▶ _Passage provided_
********

[Mesa-dev] [PATCH] glsl: optimize list handling in opt_dead_code

Fri Oct 28 07:03:34 UTC 2016

I would like to mention that the response Ian posted was/is a nice read.

I am not sure what to write in response. Let me just note that adding
formalisms to Mesa would lead to both higher performance and higher
safety. If you do not want C++ in Mesa, maybe it would be acceptable
for Mesa developers to generate C code by processing a higher-level
description of OpenGL calls and state transitions.

https://en.wikipedia.org/wiki/Formalism_(philosophy_of_mathematics)
https://en.wikipedia.org/wiki/Automatic_programming#Generative_programming

Jan

On Wed, Oct 19, 2016 at 12:21 AM, Ian Romanick <idr at freedesktop.org> wrote:
> On 10/18/2016 10:12 AM, Jan Ziak wrote:
>>> Regarding C++ templates, the compiler doesn't use them. If u_vector
>>> (Dave Airlie?) provides the same functionality as your array, I
>>> suggest we use u_vector instead.
>>
>> Let me repeat what you just wrote, because it is unbelievable: You are
>> advising the use of non-templated collection types in C++ code.
>
> Are you able to find any templates anywhere in the GLSL compiler?  I
> don't think his statement was ambiguous.
>
>>> If you can't use u_vector, you should
>>> ask for approval from GLSL compiler leads (e.g. Ian Romanick or
>>> Kenneth Graunke) to use C++ templates.
>>
>> - You are talking about coding rules some Mesa developers agreed upon
>> and didn't bother writing down for other developers to read
>
> It was mostly written down, but it's not documented in the code base.

********

▶ _Available data_
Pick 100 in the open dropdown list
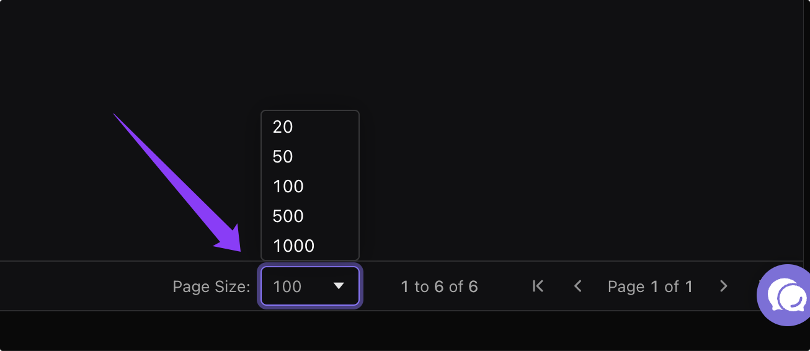The image size is (810, 351). (x=288, y=187)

********

▶ _Required actions_
(1) Copy the mailing-list post from "On Wed, Oct" up to and including "use u_vector instead.".
(2) Summarize the mailing-list post in two sentences.
(3) Continue the mailing-list post, starting after its final sentence.
The listing is separate material with no connection to the mailing-list post.

▶ _The replies_
(1)
On Wed, Oct 19, 2016 at 12:21 AM, Ian Romanick <idr at freedesktop.org> wrote:
> On 10/18/2016 10:12 AM, Jan Ziak wrote:
>>> Regarding C++ templates, the compiler doesn't use them. If u_vector
>>> (Dave Airlie?) provides the same functionality as your array, I
>>> suggest we use u_vector instead.

(2) Jan calls Ian's response a nice read and argues that adding formalisms to Mesa would bring both higher performance and higher safety, proposing that if C++ is unwanted, Mesa developers could generate C code from a higher-level description of OpenGL calls and state transitions. In the quoted earlier exchange, Jan objects to advice to use non-templated collection types in C++ code, and Ian replies that the GLSL compiler contains no templates and that the coding rules were mostly written down but not documented in the code base.

(3)
> It seems impossible to even get current, de facto practices documented.
> It's one of the few things in Mesa that really does get bike shedded.
>
> Before the current GLSL compiler, there was no C++ in Mesa at all.
> While developing the compiler, I found that I was re-implementing
> numerous C++ features by hand in C.  It felt pretty insane.  Why am I
> filling out all of these virtual function tables by hand?
>
> At the same time, I also observed that almost 100% of shipping,
> production-quality compilers were implemented using C++.  The single
> exception was GCC.  The need for GCC to bootstrap on minimal, sometimes
> dire, C compilers was the one thing keeping C++ out of the GCC code
> base.  It wasn't even that long ago that core parts of GCC had to
> support pre-C89 compilers.  As far as I am aware, they have since
> started using C++ too.  Who am I to be so bold as to declare that
> everyone shipping a C compiler is wrong?
>
> In light of that, I opened a discussion about using C++ in the compiler.
>
> Especially at that time (2008-ish), nobody working on Mesa was
> particularly skilled at C++.  I had used it some, and, in the mid-90's,
> had some really, really bad experiences with the implementations and
> side-effects of various language features.  I still have nightmares
> about trying to use templates in GCC 2.4.2.  There are quite a few C++
> features that are really easy to misuse.  There are also a lot of
> subtleties in the language that very few people really understand.
>
> I don't mean this in a pejorative way, but there was and continues to be
> a lot of FUD around C++.  I think a lot of this comes from the "Old
> Woman Who Swallowed a Fly" nature of solving C++ development problems.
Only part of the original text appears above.